I know there are better and stronger machines out there, but I'm happy with my Shark HD. It handles all the chores for the projects I make, and has a small enough footprint to fit in my shop.


----------



## RainMan 2.0 (May 6, 2014)

Gaffboat said:


> I know there are better and stronger machines out there, but I'm happy with my Shark HD. It handles all the chores for the projects I make, and has a small enough footprint to fit in my shop.


I have to say I’ve seen some pretty impressive signs coming off of yours already Oliver .
I think there all capable to a point , and the user certainly helps


----------



## reuelt (Dec 29, 2008)

CNCnoob said:


> Thanks for the responses!
> It seems I stalled buying a CNC for too long. My wife bought me the Shark HD4 just now. Fathers day present. So many questions to come....


Did you get your Free Water cooled spindle YET?
http://nextwaveautomation.com/downloads/FREE_Spindle_Rebate_Form2018.pdf
You need to claim it..


----------



## MT Stringer (Aug 15, 2012)

reuelt said:


> Did you get your Free Water cooled spindle YET?
> http://nextwaveautomation.com/downloads/FREE_Spindle_Rebate_Form2018.pdf
> You need to claim it..


Wow, that's pretty cool.


----------



## Scottart (Jan 8, 2015)

I have a shark HD, and have created some wonderful things with it. Good luck and call if you need a hand..


----------



## MEBCWD (Jan 14, 2012)

Aj make sure you get the free spindle. It runs on 110v so there will not be a problem of needing 220v power. You will be limited to 1/8" and 1/4" shank bits but that should not be a problem. 

Remember a CNC machine is not meant to replace your other tools, is is just one more tool that you can use to make your projects. CNC work is about 80% or more computer design and 20% shop time. 

Next Wave Automation has beefed up their machines somewhat but they do still have a lot of plastic parts. It is a hobby level machine and it should serve you well. It does come with Vectric VCarve Desktop software (VCarve Pro if it is an extended bed) which I recommend for most hobbyists. It will probably do everything you need it to do.

I do have 3 of their CNC machines and do make money with mine. I try to stay away from large projects because I have a small shop but you can use tiling for larger jobs if needed. I do consider them hobby machines because they are limited in size and feed rates but will do most jobs that the average hobbyist will encounter. I have made some modifications to my HD1 but it is still limited in what it can do. I have been considering buying a new, bigger, faster machine but that need to see how the rest of this year goes.

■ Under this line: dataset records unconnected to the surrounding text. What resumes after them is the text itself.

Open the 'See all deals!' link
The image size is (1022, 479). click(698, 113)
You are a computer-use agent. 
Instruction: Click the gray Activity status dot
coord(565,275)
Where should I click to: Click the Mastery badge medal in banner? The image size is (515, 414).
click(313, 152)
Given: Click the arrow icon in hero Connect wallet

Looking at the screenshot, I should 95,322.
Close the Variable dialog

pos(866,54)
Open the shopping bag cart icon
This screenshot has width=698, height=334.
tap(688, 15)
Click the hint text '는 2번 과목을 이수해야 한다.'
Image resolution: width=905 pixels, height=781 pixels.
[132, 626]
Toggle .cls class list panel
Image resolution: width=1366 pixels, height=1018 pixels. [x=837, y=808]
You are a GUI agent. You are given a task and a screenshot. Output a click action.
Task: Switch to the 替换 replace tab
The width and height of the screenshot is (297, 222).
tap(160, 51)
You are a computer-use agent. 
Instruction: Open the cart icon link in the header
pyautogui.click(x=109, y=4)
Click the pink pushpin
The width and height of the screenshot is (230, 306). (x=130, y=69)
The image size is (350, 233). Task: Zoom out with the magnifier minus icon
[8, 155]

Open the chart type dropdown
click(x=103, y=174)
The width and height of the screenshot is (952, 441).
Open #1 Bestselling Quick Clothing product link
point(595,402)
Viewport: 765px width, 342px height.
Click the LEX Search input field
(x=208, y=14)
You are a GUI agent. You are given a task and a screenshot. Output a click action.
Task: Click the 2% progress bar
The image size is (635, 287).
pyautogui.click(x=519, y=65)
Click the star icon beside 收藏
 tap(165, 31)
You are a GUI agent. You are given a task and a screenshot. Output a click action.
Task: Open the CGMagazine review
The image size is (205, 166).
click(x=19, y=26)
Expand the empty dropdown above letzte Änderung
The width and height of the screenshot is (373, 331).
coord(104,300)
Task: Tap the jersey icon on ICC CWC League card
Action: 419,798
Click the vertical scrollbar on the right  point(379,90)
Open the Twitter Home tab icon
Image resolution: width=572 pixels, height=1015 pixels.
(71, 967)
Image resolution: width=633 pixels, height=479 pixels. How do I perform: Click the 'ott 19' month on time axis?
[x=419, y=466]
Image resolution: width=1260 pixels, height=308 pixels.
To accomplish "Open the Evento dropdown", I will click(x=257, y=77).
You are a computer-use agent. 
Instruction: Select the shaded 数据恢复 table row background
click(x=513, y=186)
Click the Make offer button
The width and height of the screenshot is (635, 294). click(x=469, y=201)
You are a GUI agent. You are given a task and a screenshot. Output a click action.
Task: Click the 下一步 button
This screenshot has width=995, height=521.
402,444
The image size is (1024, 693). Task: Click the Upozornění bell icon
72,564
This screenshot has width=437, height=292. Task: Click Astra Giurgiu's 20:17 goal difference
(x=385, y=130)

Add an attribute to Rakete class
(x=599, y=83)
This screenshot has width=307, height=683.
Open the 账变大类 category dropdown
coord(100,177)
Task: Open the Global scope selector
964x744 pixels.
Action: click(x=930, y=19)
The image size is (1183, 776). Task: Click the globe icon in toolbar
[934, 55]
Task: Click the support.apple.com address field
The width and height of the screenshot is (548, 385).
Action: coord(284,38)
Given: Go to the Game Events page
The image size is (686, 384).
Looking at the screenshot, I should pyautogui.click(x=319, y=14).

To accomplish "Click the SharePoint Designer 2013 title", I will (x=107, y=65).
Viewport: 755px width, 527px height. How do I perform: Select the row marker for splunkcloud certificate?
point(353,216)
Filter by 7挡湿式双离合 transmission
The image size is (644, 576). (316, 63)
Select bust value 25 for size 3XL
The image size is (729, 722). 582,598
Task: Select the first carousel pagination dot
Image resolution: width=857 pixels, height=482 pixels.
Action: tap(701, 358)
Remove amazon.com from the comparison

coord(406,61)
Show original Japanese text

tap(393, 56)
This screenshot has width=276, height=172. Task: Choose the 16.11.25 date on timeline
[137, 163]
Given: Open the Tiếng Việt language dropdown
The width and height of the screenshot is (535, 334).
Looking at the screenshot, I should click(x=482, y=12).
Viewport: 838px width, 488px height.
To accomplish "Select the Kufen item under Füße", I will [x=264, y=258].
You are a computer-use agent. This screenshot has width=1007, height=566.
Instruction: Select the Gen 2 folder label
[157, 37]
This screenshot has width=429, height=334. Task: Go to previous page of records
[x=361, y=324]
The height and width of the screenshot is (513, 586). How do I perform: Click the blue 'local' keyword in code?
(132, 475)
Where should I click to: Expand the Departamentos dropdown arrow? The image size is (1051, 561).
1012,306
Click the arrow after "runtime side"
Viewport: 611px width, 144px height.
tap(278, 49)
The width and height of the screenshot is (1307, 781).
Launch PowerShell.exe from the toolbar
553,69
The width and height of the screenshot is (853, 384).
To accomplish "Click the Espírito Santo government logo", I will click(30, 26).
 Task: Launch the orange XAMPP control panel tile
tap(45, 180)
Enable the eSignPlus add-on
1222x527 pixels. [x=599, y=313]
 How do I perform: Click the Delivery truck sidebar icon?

You might check and see if there is a local CNC group that you can join, we have one here in Dallas that meets at one of the local Rockler stores. It is mostly based on the use of Vectric Softwares but we do talk about machine maintenance and problems people have.

Looking forward to seeing your first projects, have fun with it and remember it will take a little time to learn the software so it is best to play with it as much as you can.


----------